■ Your objective: Please write out the lines of the data exactly, beginning with the first and ending with the line containing "Task: Click the dashed"; leave the pictures behind.

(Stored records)
□ □ □ □ □ □ □

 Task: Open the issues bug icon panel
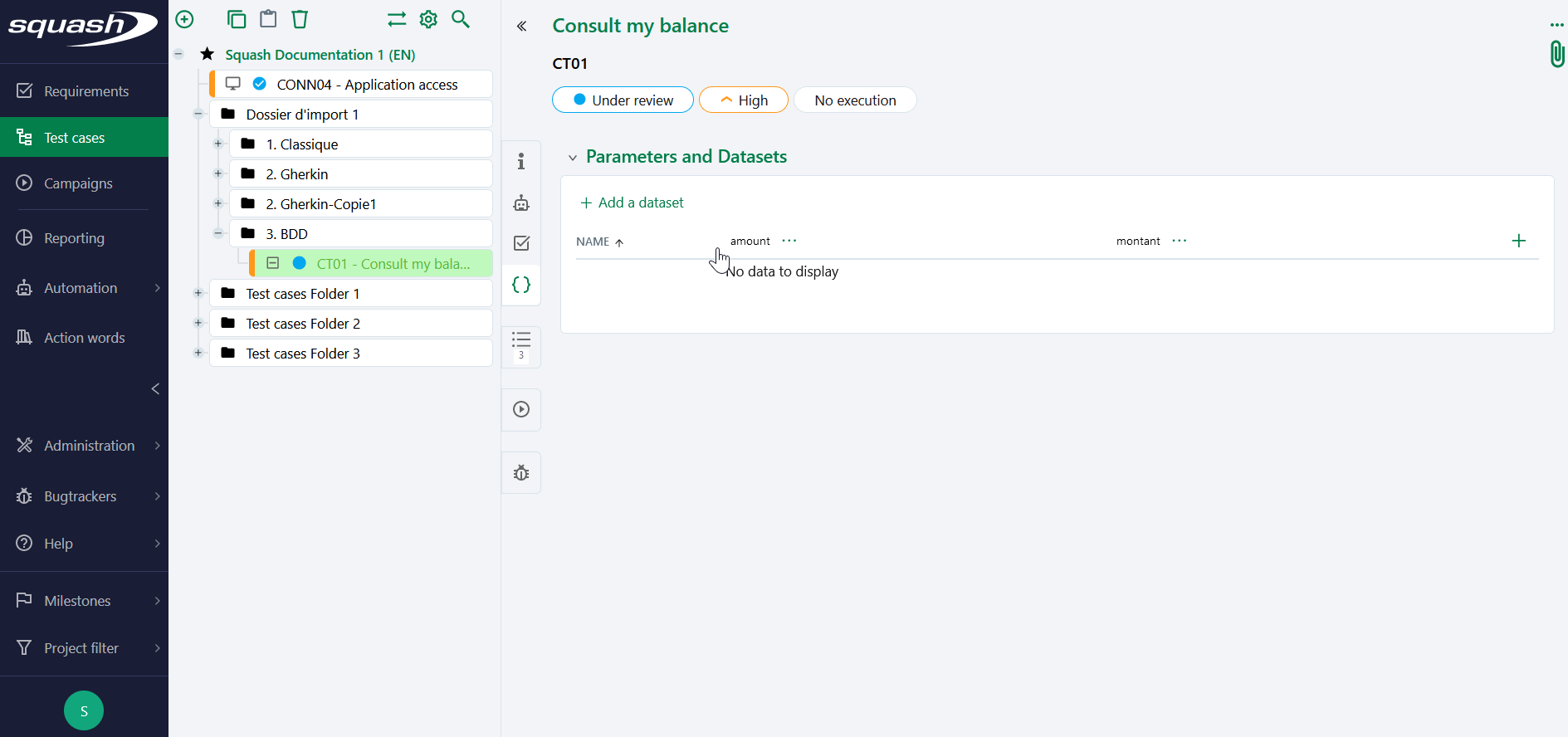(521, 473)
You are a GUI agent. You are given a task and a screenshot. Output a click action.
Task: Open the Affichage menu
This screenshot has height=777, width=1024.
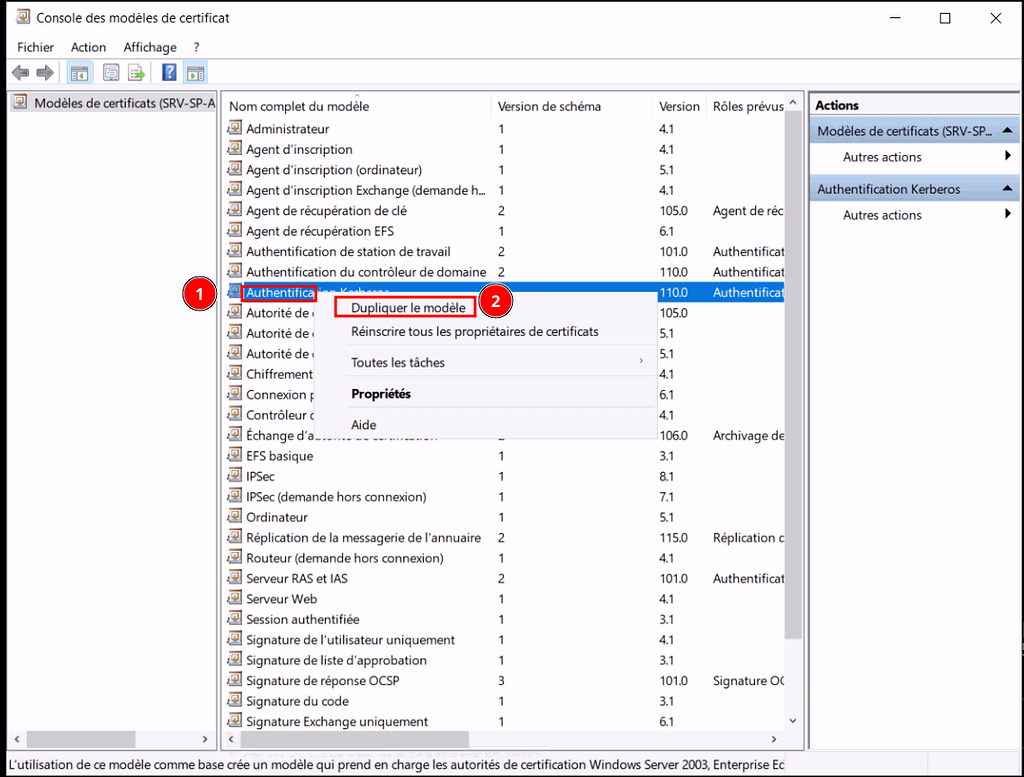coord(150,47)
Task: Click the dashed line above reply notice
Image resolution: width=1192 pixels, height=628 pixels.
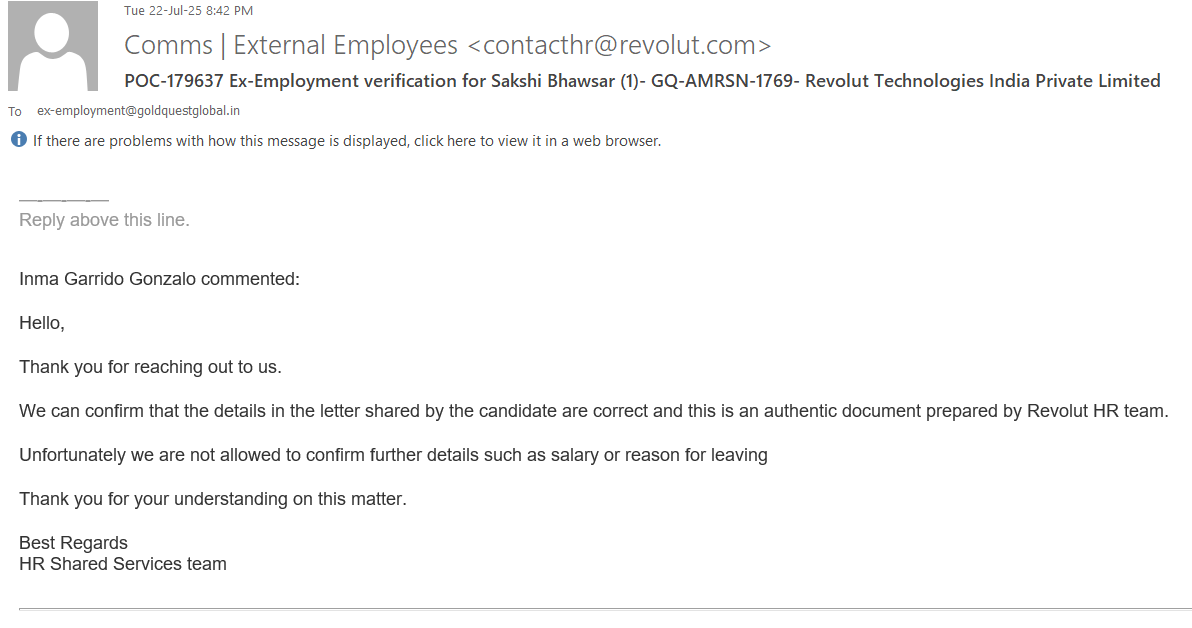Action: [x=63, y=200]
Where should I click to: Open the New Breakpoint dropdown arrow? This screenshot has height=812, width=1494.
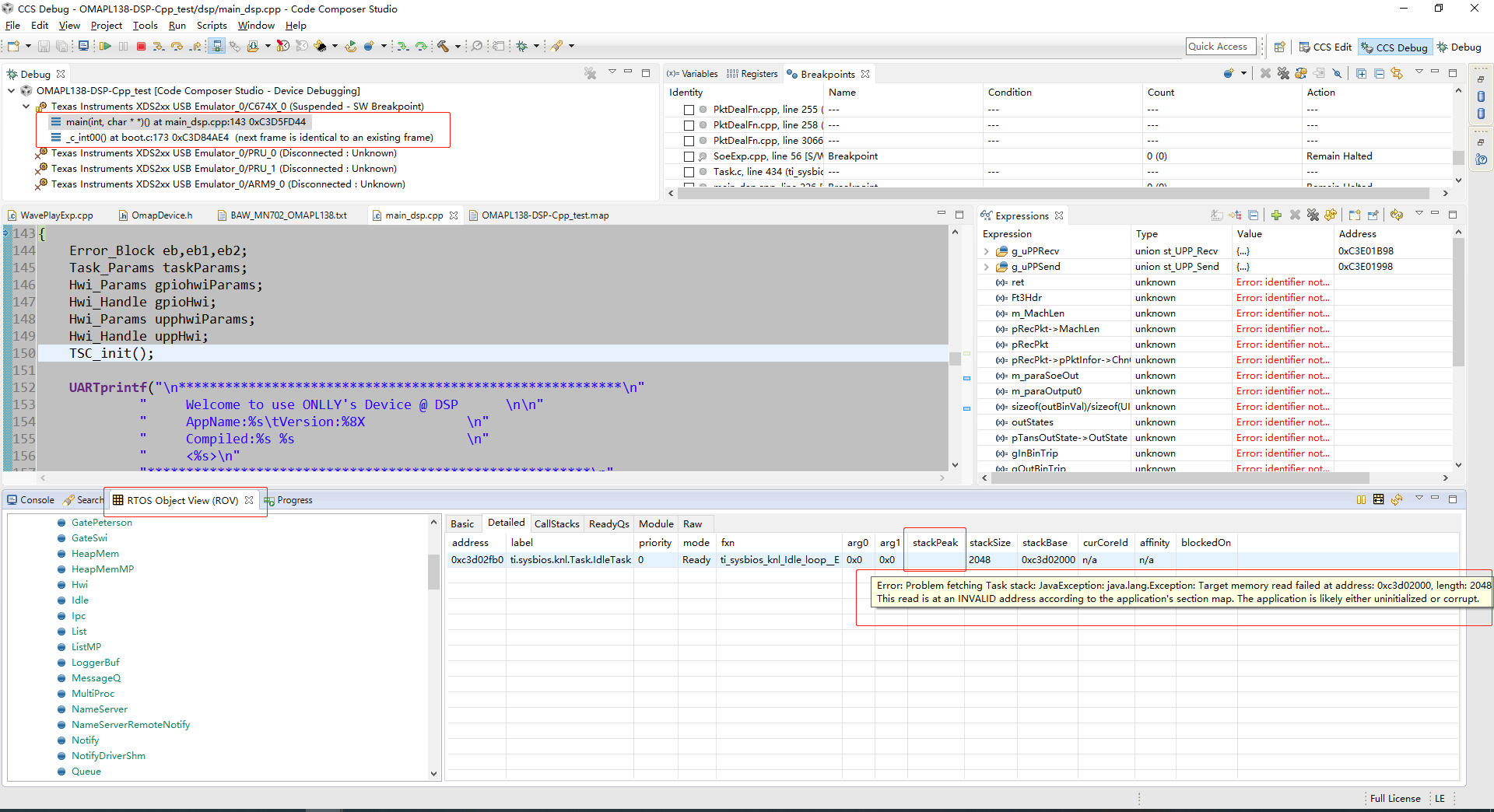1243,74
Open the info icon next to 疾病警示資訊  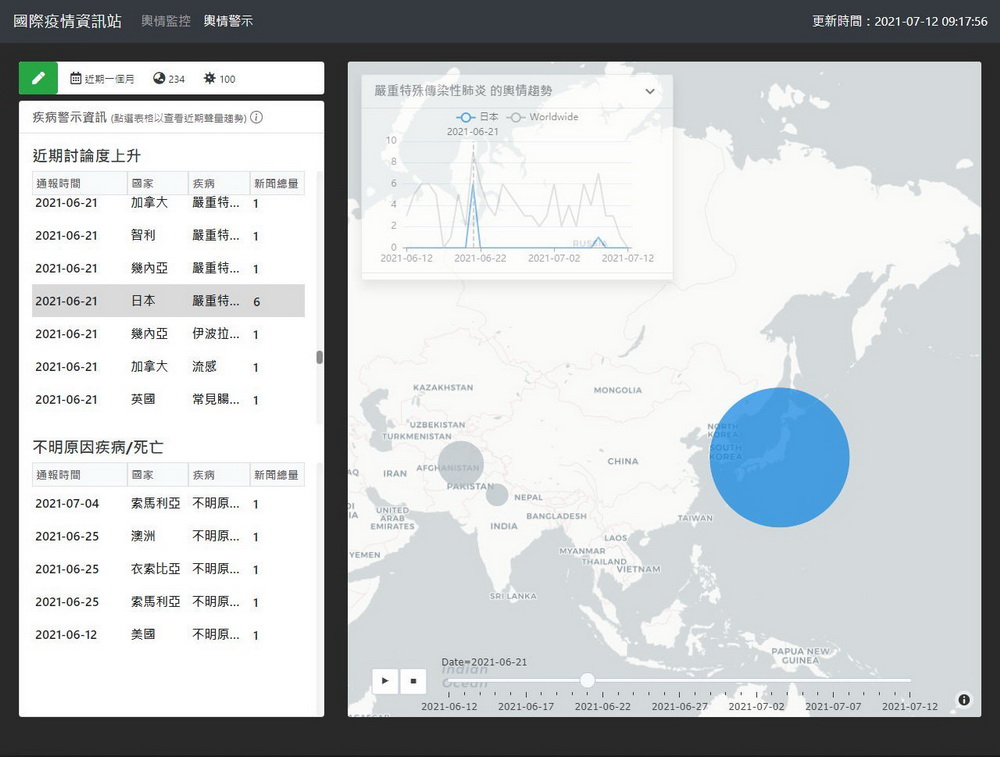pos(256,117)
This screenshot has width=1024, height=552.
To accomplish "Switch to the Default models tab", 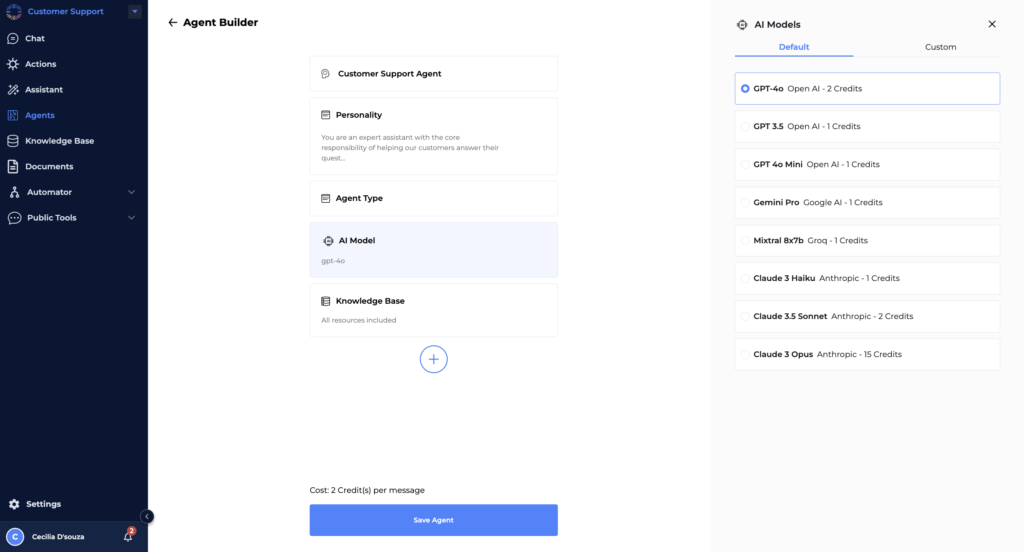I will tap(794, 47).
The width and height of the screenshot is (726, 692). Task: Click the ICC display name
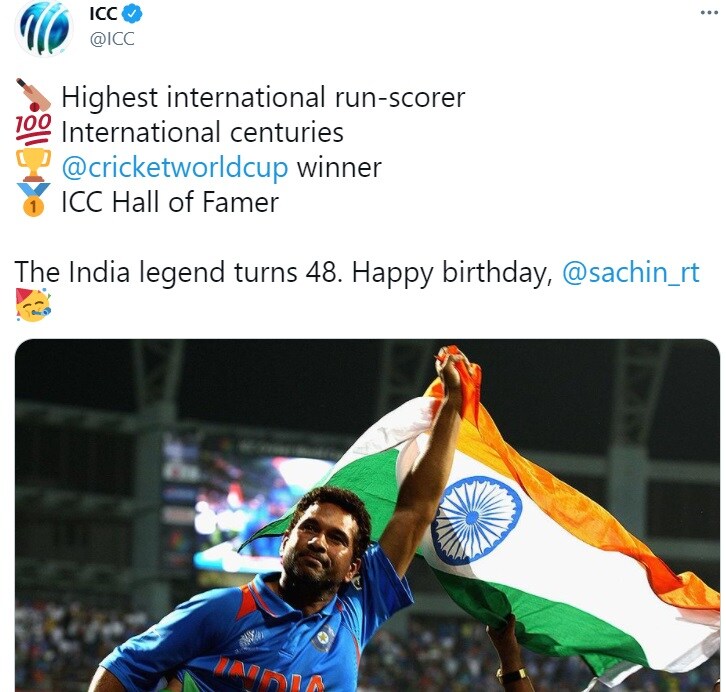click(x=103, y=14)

□ □ □ □ □ □ □

■ Exercise output:
 Task: Open the issues bug icon panel
(521, 473)
You are a GUI agent. You are given a task and a screenshot. Output a click action.
Task: Open the Affichage menu
This screenshot has height=777, width=1024.
coord(150,47)
Task: Click the dashed line above reply notice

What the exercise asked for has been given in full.